The Liquid Gold of the Mediterranean

Like liquid silk, it is smooth, as oils are apt to be. Greenish-gold in hue, it flows from dark- tinted bottles like heavenly riches, coating all it touches in a layer of delicious, yet utterly healthy fat. It is the partial backbone of the Mediterranean diet, replacing the use of fats the likes of butter and margarine in cooking and dining. God rest butter and margarine – this humble writer is similarly ardently devoted to both, but this golden wonder is nothing if not the boon of the health-promoting Gods to the gastronomical world.


It may come as a surprise to many to discover that colour plays an insignificant role in determining the quality of a particular oil. Indeed, in choosing the perfect oil to suit its intended culinary purpose, most cooks look beyond hue, and immediately jump to the labelling. In general, there are four: extra virgin olive oil, virgin olive oil, regular olive oil, and olive pomace oil. In Laymen’s terms, those of the extra virgin variety are the crème de la crème of olive oils, begotten from the first pressing of the olives from which it is extracted. It is the alpha, the omega, and in short, the best – it is also that, and only that, which purists drizzle over their salads. The silver-medallist in tow is olive oil of the virgin variety; this is a high-grade, non-refined oil, also from the first pressing of olives that retain a greater amount of acidity as compared to extra virgin oil.

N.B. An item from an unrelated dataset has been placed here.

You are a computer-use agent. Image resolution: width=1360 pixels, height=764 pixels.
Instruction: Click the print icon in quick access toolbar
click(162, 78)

Third off the list: regular olive oil is commonly known to be a blend of virgin olive oil and refined olive oil of a lower quality. Much used in cooking, it is the oil stocked in generous amounts on supermarket shelves. Olive pomace oil brings up the rear end – a highly refined olive oil, it is generally is not considered of a quality to be ingested by purists. Comprising mostly the residue of olives from after the grade oils have been pressed, olive pomace oil is usually used in the production of cleaning products.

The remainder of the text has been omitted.